▶ JOB: Copy the items below verbatim, starting at the line with "Create a new note with the compose icon" and ending at the line with "Print the schematic", both included.

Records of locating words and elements
========

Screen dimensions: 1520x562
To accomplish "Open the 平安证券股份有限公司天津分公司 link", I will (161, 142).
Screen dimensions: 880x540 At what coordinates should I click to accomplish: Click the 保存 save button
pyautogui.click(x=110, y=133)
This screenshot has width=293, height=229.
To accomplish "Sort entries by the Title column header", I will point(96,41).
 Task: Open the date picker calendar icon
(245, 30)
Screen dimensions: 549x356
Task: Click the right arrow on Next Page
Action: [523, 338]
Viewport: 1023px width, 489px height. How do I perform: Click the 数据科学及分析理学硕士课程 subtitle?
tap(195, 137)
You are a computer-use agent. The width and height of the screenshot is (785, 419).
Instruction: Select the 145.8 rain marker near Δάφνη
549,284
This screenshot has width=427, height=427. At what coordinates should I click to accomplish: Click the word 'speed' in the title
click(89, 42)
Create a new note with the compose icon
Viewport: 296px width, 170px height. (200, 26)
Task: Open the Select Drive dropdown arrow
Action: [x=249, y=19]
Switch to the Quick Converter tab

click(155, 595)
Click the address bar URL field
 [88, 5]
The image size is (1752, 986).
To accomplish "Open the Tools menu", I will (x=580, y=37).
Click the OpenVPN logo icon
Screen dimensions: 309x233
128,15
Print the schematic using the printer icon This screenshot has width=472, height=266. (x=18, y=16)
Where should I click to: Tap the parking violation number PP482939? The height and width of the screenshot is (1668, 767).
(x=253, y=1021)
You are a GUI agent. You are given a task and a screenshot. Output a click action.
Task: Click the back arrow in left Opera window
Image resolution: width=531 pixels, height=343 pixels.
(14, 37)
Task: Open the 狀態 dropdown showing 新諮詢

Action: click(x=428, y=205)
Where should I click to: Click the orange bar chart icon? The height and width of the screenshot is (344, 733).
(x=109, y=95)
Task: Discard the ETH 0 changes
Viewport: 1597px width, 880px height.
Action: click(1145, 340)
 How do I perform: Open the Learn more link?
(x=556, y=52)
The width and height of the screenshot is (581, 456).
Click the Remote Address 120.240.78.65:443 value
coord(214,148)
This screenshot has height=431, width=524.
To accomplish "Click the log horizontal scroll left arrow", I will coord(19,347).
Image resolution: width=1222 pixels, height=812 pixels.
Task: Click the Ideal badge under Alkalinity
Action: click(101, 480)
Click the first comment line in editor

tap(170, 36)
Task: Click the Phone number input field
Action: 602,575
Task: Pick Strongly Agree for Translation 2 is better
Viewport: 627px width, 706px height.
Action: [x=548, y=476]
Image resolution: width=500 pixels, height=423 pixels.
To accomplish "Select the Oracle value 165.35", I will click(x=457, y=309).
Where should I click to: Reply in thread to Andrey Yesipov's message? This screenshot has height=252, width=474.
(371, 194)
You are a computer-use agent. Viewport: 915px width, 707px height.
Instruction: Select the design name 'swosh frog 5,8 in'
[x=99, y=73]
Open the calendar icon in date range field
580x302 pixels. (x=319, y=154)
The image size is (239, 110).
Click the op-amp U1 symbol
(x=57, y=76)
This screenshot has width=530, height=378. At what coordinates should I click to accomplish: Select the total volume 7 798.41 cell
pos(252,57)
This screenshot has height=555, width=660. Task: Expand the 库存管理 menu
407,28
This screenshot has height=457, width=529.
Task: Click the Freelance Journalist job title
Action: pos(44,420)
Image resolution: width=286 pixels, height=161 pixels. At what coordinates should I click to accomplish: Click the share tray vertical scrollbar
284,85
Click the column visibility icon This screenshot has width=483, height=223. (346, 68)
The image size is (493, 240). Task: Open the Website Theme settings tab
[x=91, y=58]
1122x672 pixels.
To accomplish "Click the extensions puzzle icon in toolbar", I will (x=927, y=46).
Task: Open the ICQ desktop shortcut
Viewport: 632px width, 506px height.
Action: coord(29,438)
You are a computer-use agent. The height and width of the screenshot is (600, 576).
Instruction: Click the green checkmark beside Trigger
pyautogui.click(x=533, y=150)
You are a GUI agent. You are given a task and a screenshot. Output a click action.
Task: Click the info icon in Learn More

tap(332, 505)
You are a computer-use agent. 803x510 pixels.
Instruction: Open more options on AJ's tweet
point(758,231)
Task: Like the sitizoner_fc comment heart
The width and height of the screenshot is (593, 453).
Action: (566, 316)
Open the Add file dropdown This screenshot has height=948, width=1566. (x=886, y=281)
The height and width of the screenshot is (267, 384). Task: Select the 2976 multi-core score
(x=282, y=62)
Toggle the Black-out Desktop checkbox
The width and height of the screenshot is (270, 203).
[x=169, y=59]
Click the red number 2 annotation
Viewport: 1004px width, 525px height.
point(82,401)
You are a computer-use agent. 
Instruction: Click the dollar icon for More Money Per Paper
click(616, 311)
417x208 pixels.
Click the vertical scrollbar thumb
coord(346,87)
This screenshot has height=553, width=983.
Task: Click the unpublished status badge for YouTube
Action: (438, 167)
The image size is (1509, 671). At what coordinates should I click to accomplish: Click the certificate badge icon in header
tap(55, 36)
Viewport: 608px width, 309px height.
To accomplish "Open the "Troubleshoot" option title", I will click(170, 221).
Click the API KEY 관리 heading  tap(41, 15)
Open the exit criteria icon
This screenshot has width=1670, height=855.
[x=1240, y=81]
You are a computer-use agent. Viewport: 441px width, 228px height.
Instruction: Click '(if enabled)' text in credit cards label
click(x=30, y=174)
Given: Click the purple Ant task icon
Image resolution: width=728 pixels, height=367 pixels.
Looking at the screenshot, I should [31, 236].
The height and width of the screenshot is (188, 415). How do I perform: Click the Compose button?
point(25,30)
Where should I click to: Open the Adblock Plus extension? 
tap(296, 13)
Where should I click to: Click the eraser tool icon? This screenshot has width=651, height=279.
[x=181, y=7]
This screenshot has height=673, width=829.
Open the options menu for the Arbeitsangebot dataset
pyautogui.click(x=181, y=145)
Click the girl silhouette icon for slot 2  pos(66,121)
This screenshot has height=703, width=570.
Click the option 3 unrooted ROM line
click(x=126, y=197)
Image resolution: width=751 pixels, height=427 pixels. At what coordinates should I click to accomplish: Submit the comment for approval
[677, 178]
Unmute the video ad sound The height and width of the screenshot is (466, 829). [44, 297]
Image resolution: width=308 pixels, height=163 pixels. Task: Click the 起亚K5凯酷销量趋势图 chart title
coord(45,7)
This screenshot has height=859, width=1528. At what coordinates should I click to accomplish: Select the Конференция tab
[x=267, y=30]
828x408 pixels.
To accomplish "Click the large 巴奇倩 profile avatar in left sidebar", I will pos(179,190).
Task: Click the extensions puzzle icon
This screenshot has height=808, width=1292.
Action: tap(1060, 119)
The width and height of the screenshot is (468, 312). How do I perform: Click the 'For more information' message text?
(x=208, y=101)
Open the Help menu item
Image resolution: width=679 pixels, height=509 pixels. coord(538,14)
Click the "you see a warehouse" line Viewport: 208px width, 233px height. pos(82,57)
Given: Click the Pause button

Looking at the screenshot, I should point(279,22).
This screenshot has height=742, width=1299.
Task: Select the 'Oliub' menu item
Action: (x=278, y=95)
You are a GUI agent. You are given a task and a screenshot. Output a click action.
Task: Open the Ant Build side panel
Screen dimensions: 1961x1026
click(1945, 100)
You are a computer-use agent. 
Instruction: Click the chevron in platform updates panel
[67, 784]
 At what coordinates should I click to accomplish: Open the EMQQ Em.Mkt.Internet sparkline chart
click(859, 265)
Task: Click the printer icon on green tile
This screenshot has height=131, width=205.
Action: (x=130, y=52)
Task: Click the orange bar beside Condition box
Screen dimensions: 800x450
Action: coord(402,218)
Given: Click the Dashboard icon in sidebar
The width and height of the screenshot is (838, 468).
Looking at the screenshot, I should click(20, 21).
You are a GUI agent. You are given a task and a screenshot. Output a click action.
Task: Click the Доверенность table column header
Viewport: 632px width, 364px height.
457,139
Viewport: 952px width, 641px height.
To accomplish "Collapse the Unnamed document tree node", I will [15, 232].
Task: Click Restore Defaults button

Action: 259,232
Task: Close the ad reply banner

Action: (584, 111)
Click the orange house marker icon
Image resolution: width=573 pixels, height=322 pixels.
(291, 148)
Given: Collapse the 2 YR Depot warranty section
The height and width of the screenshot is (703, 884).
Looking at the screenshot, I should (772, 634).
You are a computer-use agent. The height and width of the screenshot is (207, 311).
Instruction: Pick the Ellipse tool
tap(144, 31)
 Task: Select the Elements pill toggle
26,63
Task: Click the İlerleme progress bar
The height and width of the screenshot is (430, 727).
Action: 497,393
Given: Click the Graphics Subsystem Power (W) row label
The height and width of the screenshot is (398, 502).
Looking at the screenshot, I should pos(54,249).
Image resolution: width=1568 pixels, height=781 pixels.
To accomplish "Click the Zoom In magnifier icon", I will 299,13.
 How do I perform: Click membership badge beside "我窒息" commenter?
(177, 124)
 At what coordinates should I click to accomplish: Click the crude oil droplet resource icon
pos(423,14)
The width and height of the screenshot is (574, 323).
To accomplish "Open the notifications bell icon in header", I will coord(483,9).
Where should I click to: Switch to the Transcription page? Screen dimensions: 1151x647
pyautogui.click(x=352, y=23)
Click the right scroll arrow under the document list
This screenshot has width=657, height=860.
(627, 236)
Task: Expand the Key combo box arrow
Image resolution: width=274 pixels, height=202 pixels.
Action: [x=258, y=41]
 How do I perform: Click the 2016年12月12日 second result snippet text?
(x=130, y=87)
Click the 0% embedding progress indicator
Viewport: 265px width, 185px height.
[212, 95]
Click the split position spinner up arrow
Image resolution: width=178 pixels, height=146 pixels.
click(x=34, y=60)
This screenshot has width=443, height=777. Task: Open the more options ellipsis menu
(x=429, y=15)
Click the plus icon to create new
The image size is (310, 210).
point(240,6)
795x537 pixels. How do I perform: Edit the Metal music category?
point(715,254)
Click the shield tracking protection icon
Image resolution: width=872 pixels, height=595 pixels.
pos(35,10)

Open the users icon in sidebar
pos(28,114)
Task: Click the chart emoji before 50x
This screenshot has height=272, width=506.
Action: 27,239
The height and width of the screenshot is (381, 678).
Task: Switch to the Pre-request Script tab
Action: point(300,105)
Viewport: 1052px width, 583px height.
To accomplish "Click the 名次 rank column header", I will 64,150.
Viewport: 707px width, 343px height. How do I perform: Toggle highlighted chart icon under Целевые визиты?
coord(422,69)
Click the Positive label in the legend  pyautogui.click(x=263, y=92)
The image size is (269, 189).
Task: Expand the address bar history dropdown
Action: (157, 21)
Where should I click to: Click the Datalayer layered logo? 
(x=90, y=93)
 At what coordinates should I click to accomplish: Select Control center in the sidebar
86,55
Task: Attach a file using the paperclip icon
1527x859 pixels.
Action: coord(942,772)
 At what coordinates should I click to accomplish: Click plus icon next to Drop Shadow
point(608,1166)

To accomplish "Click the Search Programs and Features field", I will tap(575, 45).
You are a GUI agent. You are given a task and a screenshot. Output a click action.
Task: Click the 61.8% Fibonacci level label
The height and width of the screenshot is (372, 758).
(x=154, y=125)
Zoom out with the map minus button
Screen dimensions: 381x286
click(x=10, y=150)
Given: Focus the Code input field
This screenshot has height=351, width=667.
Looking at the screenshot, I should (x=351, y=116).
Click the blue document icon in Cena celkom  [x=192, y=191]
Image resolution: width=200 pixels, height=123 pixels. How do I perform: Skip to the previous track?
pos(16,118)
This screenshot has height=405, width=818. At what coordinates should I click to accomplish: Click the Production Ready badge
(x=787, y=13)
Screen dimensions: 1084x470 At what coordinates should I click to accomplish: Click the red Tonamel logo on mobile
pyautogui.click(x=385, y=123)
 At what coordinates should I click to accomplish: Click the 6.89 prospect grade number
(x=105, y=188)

========

▶ THE COMPLETED TASK:
Create a new note with the compose icon
Viewport: 296px width, 170px height. (200, 26)
Task: Open the Select Drive dropdown arrow
Action: [x=249, y=19]
Switch to the Quick Converter tab

click(155, 595)
Click the address bar URL field
 [88, 5]
The image size is (1752, 986).
To accomplish "Open the Tools menu", I will (x=580, y=37).
Click the OpenVPN logo icon
Screen dimensions: 309x233
128,15
Print the schematic using the printer icon This screenshot has width=472, height=266. (x=18, y=16)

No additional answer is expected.